The plug-in technology used in the Volt will not be restricted to the small car segment, or even the Chevrolet brand, as GM is keen to capitalize on its investment in the technology by implementing it in a number of vehicles that span its brand range.
But its first implementation will be the Volt, and both that car and the Chevrolet Cruze will be built around the company's new global compact platform. Previous development mules had been built around the last-generation Malibu, but now the Volt is moving forward on the global architecture. Lutz noted that the platform itself is remarkable, feeling, as he put it on the GM Fastlane blog, "several price classes higher than what it actually is" thanks to its quietness and refined ride.
During a 30mi (48km) jaunt in the new car, Lutz got to feel the combustion engine kick and described it as "quiet and non-jarring." The algorithm that controls the engine's start-up and shut-down during low-speed driving was apparently tuned a bit aggressively for Lutz's taste, but the head of GM's product development assures us that it will be worked out as part of the ongoing process of bringing the Volt to market by 2010.

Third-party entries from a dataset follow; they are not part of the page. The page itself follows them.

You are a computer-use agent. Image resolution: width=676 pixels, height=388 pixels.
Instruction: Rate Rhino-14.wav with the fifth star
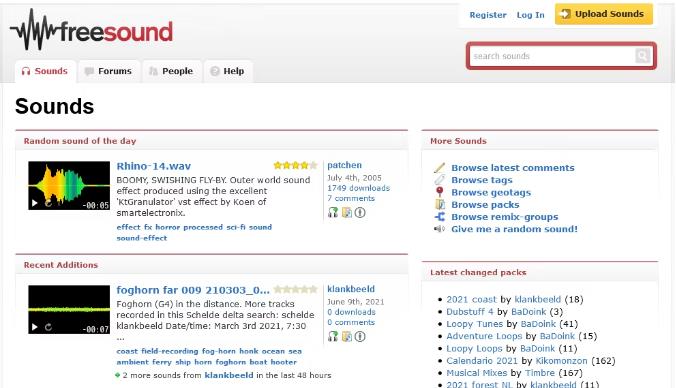(x=313, y=165)
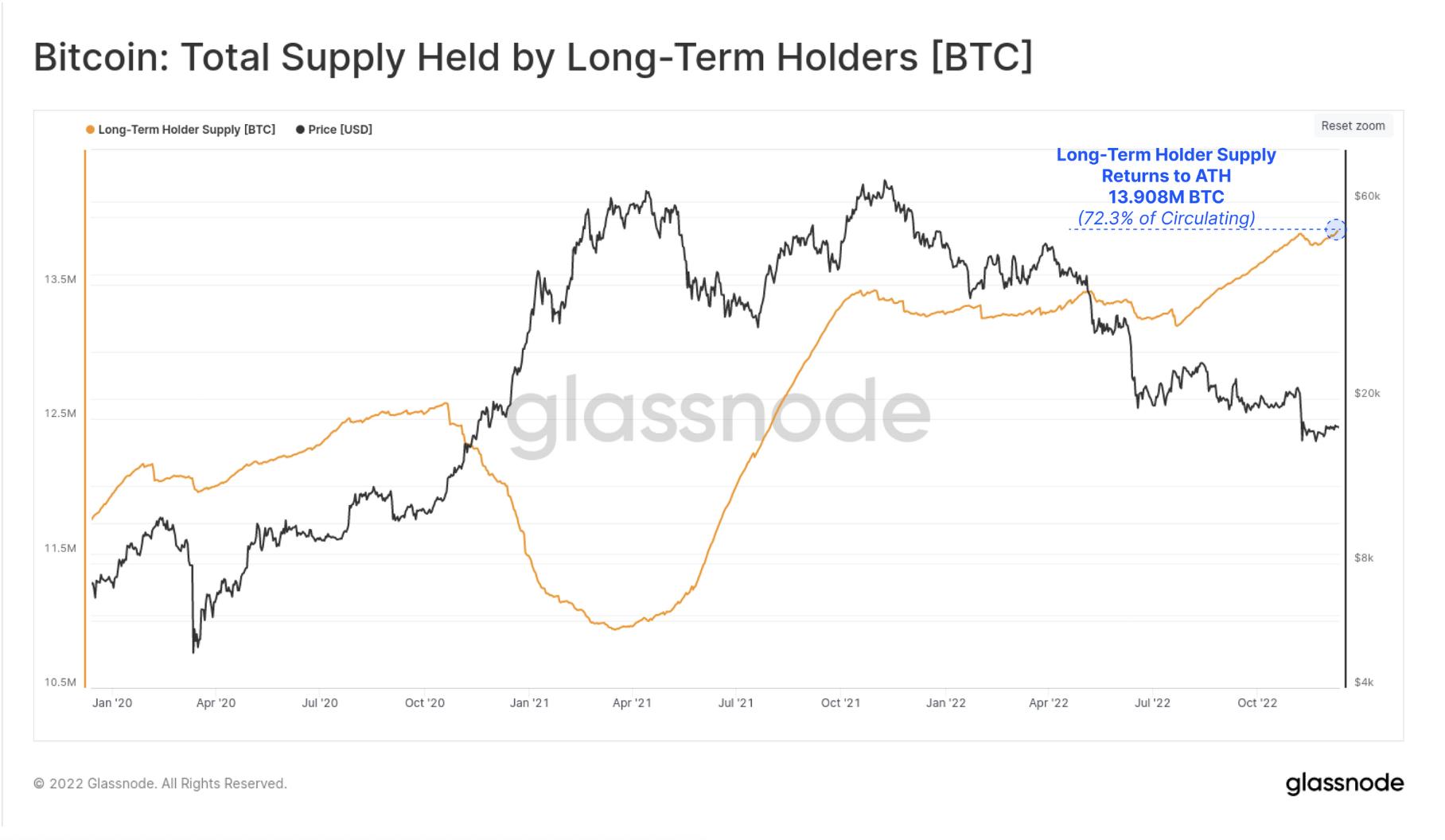Screen dimensions: 1445x840
Task: Click the $60k right axis label
Action: coord(1367,196)
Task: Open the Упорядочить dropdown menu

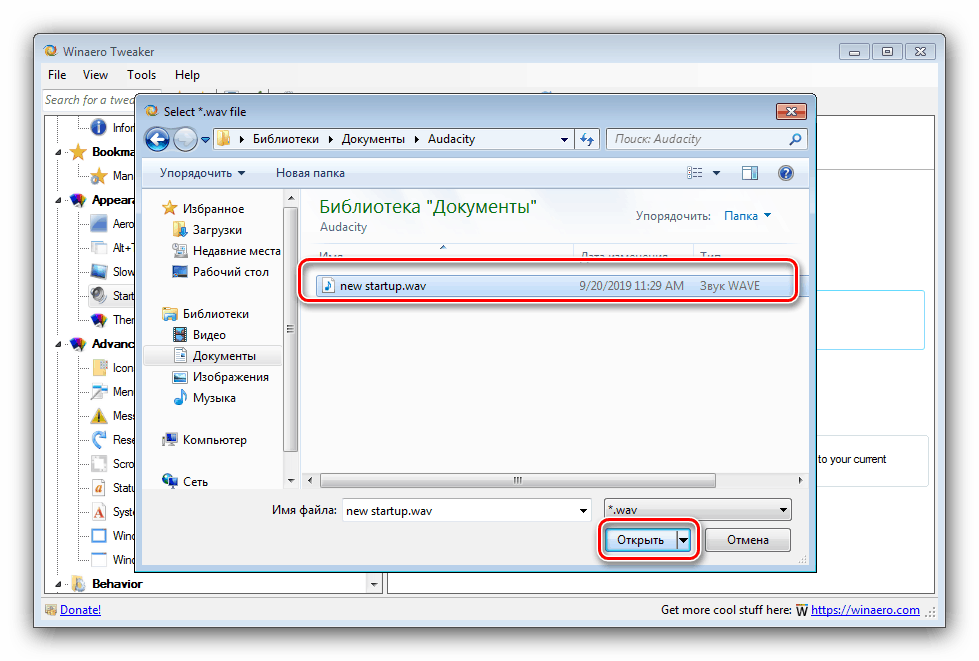Action: (x=198, y=172)
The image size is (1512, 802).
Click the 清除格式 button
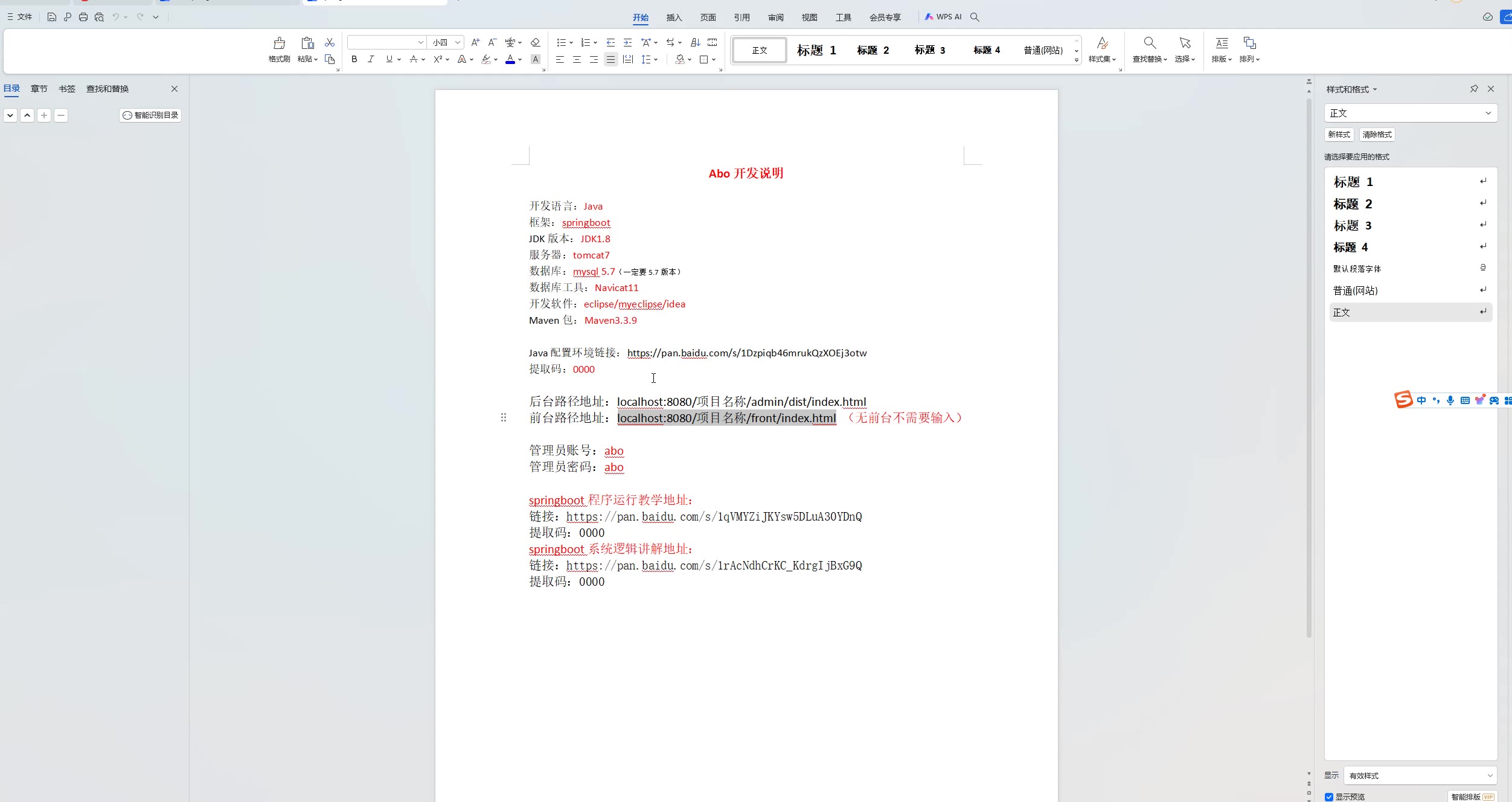pyautogui.click(x=1377, y=135)
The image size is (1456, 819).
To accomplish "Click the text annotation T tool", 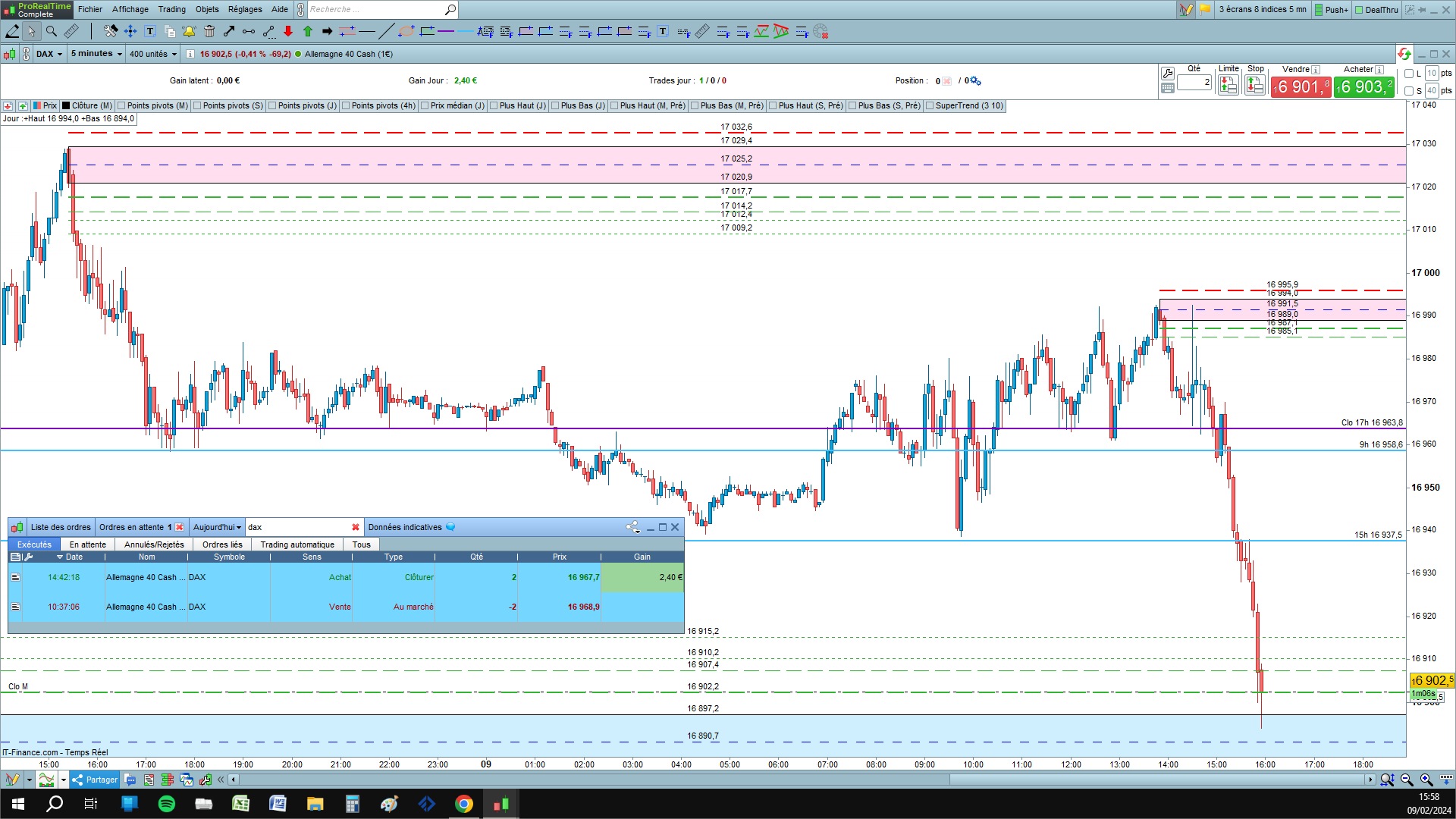I will [150, 31].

A GM spokesman signaled that while GM was keeping tight lipped about any other possible plug-in hybrids for now, the plug-in hybrid technology itself is "not a niche product" and that "the architecture is flexible", reports Reuters.
Earlier we reported on Cadillac considering a plug-in hybrid, and the fact that the Chevrolet Volt will be sold as an Opel car in Europe and now sources close to GM are saying that the plug-in hybrid for Cadillac is in fact under development, along with other Opel plug-in models and even a possible plug-in hybrid SUV for the Chevrolet brand.
Currently, the Volt is scheduled for release in 2010, but any other GM branded plug-ins would likely come to market around 2012 or later.